Minister Helen McEntee has defended the €127,000 bike shed at University Hospital Kerry, insisting it went through ‘proper procurement’ channels.
According to documents obtained by the Kerryman newspaper, the HSE considered several smaller bike sheds, ranging from €6,920 to €10,650, but believed they did not ‘satisfy the needs’ of the hospital.
The 40-space bike shed, which is only for use by hospital staff, came about following a joint project between the HSE, the hospital and the National Transport Authority in 2023.
It comes as the HSE will have to roll back spending on recruitment, temporary staffing and overtime as it overspent its budget by €250million in the first three months of this year.

During Leaders’ Questions in the Dáil on Thursday, Minister for Foreign Affairs Ms McEntee said that while ‘nobody agrees’ with the decision to construct a bike shelter in Leinster House at a cost of €336,000, the latest project in Tralee ‘went through the procurement process and the proper guidelines’.
Sinn Féin Finance spokesman Pearse Doherty said it amounted to ‘another slap in the face to ordinary workers’ at a time when recruitment is being banned in some sectors of the HSE.
‘Healthcare workers are being told there is no money. Vacancies go unfilled. Staff worked to exhaustion. Patients waiting longer. Children waiting months for assessments,’ he said.
Mr Doherty told Ms McEntee: ‘You examined options costing €7,000, €10,000, €21,000. But you chose the option that was 20 times dearer.’

Ms McEntee pointed to increased investment in the health sector and said ‘we cannot have a situation where money is being spent where there is no accountability as to where it is going within our health service or anywhere else as well’.
Mr Doherty replied that the problem is that ‘there is no accountability’.
‘Let’s call this what it is: not bad luck. Not an oversight. Pure waste. But your Government keeps doing it – and nobody is ever held accountable,’ he said.
The Irish Daily Mail reported on Thursday that health chiefs are to be called before the Oireachtas Public Accounts Committee (PAC) over the enormous spend on the 40-space shelter.

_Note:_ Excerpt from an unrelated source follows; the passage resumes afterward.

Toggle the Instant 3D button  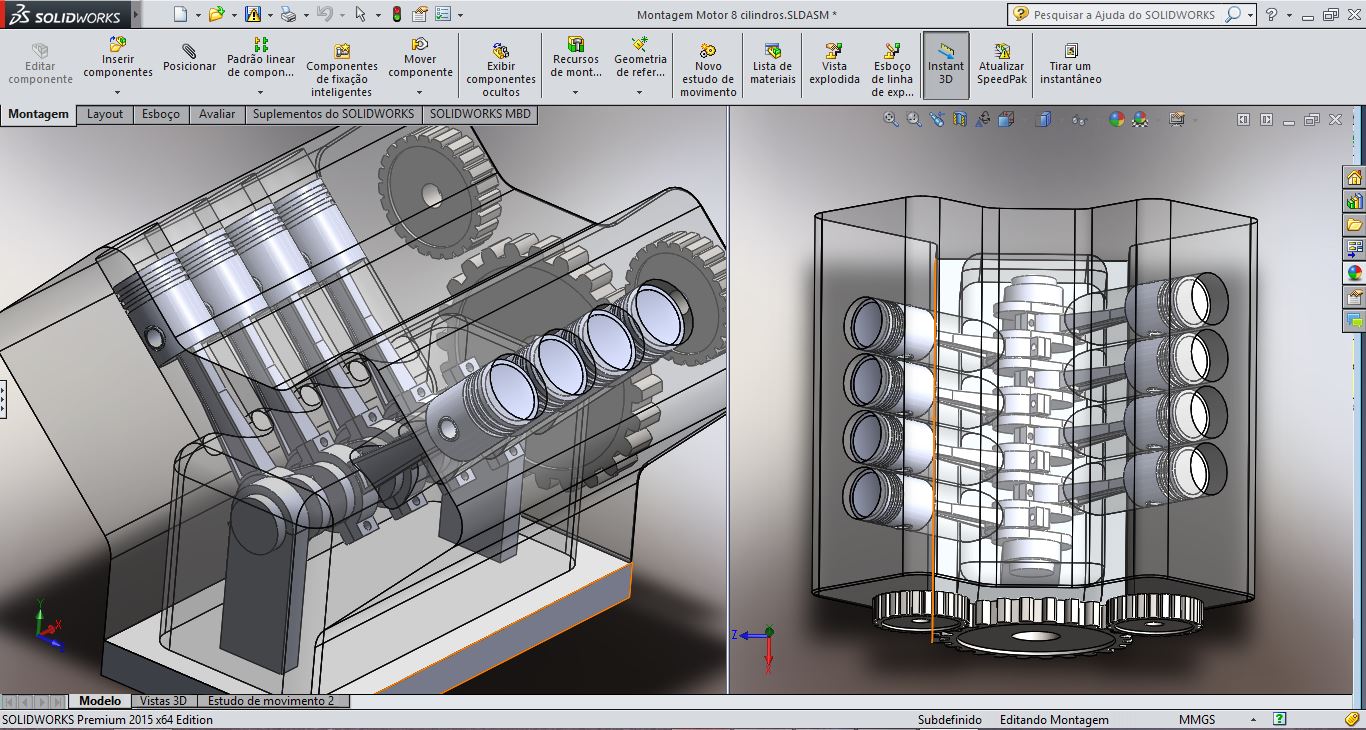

Speaking at the PAC on Thursday, chairman John Brady said he was ‘flabbergasted’ at the ‘extravagant’ cost of the new cycle shed ‘when people are really being hammered with car parking charges at hospitals, as we’ve discussed, and I think the public will be rightfully shocked and horrified’.
Mr Brady said the PAC needs to see ‘all the documents’ relating to the decision, to see ‘why they went with the most expensive option’.
The HSE has defended the huge cost, which totalled €127,385, despite hospital managers being presented with options that cost as little as €6,920.
A survey of staff at the hospital found there was a need for more spaces for staff to park their bikes, which led to the installation of the ‘UHK Cycle Hub’. Images captured by the Mail on Wednesday show the steel and glass building, coloured purple and blue, which keeps bikes locked and secure indoors.

The HSE has said that it chose the most expensive option as it believed it best met the needs of the hospital, served its purpose and addressed security and ‘accessibility’ concerns.
A breakdown of the cost by space equates to €3,184 per bike rack. The Kerryman reported that €49,990 was spent on steel works while the bike racks cost €7,800. VAT on the project came to €13,292, ground works cost €39,363, and electrical work, including CCTV, came to €16,940. One option presented to the hospital board was a 40-bike shelter with a ‘hinged padlock door and toast rack’, costing €21,090.
No public tender is available for the UHK ‘cycle hub’ bike shelter on the Government’s e-tender website, suggesting the project may have been procured through an existing building framework within the HSE.
A spokeswoman said the option of an ‘enclosed bike shelter’, at a cost of €127,000, ‘addresses crucial concerns around safety, security and accessibility’.